Source data.
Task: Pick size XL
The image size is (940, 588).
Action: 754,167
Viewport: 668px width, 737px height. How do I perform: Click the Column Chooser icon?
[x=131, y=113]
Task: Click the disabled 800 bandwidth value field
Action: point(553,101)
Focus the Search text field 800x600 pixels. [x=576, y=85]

---

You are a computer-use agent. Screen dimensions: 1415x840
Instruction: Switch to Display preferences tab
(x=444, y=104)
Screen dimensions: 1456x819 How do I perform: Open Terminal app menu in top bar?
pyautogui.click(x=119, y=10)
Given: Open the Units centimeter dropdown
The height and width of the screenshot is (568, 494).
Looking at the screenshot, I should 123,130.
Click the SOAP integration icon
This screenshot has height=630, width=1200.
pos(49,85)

==

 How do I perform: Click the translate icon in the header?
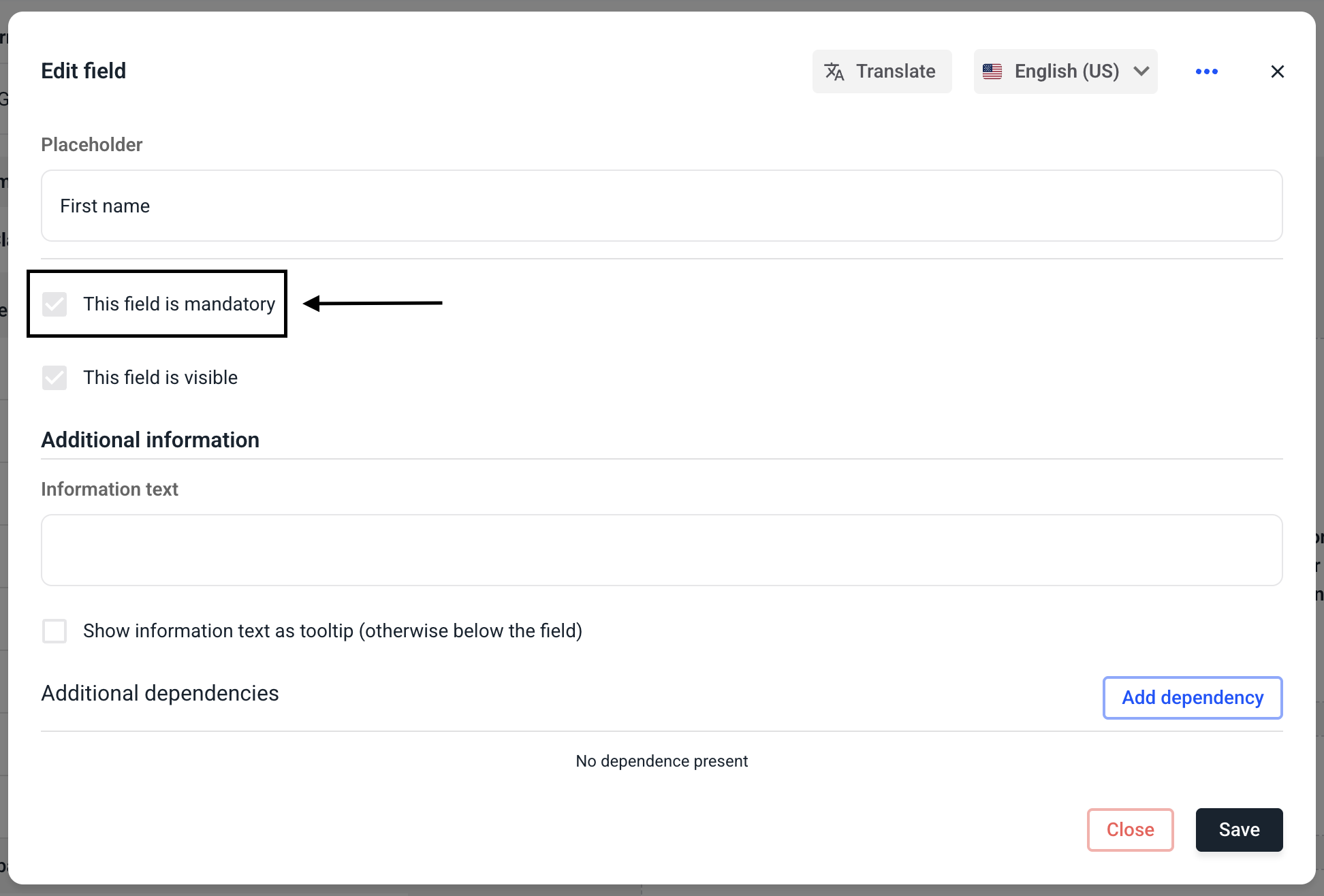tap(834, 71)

Given request. Copy the rows verbatim from the line with "How do I perform: Click the translate" to the line with "tap(834, 71)", including both of those lines. Leave the pictures out of your copy.

Task result.
 How do I perform: Click the translate icon in the header?
tap(834, 71)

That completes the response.